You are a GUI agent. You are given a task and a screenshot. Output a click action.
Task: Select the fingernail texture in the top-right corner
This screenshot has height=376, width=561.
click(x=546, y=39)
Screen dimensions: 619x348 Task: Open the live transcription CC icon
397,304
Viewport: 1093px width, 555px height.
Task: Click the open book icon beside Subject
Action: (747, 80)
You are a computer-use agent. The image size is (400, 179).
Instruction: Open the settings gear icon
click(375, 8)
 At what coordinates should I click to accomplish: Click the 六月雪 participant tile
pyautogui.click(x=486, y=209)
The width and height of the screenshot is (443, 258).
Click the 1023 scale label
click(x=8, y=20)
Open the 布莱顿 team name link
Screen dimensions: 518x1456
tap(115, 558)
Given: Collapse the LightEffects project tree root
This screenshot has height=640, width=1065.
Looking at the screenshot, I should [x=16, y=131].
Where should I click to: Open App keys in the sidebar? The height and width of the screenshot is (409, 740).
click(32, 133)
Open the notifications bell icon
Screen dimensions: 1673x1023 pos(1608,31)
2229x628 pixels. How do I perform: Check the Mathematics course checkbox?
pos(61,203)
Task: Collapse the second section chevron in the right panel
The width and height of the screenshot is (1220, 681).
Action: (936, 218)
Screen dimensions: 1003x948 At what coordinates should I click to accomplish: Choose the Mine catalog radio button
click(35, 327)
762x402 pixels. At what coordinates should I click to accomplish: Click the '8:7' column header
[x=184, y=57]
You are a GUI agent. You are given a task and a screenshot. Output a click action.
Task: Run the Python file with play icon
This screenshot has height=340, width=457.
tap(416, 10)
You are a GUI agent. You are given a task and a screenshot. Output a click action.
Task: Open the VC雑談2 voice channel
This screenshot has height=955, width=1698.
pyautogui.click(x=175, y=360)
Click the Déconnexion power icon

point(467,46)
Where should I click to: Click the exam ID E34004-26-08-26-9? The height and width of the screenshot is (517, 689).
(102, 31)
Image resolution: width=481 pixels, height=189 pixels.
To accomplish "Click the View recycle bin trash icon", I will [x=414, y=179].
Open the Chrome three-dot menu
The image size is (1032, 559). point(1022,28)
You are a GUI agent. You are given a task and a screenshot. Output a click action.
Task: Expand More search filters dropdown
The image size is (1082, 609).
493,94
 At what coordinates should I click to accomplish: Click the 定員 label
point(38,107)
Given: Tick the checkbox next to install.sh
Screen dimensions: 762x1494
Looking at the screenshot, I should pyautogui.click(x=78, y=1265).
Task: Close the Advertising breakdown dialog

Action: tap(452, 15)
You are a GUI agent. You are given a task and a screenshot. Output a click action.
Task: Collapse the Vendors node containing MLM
============================================================
GIVEN EXERCISE: Output, as a JSON list of strings, every line from the one containing "Task: Collapse the second" through the last line of the rows, both included, with one string per line and blank lines left out.

RESPONSE:
[
  "Task: Collapse the second section chevron in the right panel",
  "The width and height of the screenshot is (1220, 681).",
  "Action: (936, 218)",
  "Screen dimensions: 1003x948 At what coordinates should I click to accomplish: Choose the Mine catalog radio button",
  "click(35, 327)",
  "762x402 pixels. At what coordinates should I click to accomplish: Click the '8:7' column header",
  "[x=184, y=57]",
  "You are a GUI agent. You are given a task and a screenshot. Output a click action.",
  "Task: Run the Python file with play icon",
  "This screenshot has height=340, width=457.",
  "tap(416, 10)",
  "You are a GUI agent. You are given a task and a screenshot. Output a click action.",
  "Task: Open the VC雑談2 voice channel",
  "This screenshot has height=955, width=1698.",
  "pyautogui.click(x=175, y=360)",
  "Click the Déconnexion power icon",
  "point(467,46)",
  "Where should I click to: Click the exam ID E34004-26-08-26-9? The height and width of the screenshot is (517, 689).",
  "(102, 31)",
  "Image resolution: width=481 pixels, height=189 pixels.",
  "To accomplish \"Click the View recycle bin trash icon\", I will [x=414, y=179].",
  "Open the Chrome three-dot menu",
  "The image size is (1032, 559). point(1022,28)",
  "You are a GUI agent. You are given a task and a screenshot. Output a click action.",
  "Task: Expand More search filters dropdown",
  "The image size is (1082, 609).",
  "493,94",
  " At what coordinates should I click to accomplish: Click the 定員 label",
  "point(38,107)",
  "Given: Tick the checkbox next to install.sh",
  "Screen dimensions: 762x1494",
  "Looking at the screenshot, I should pyautogui.click(x=78, y=1265).",
  "Task: Close the Advertising breakdown dialog",
  "Action: tap(452, 15)",
  "You are a GUI agent. You are given a task and a screenshot. Output a click action.",
  "Task: Collapse the Vendors node containing MLM"
]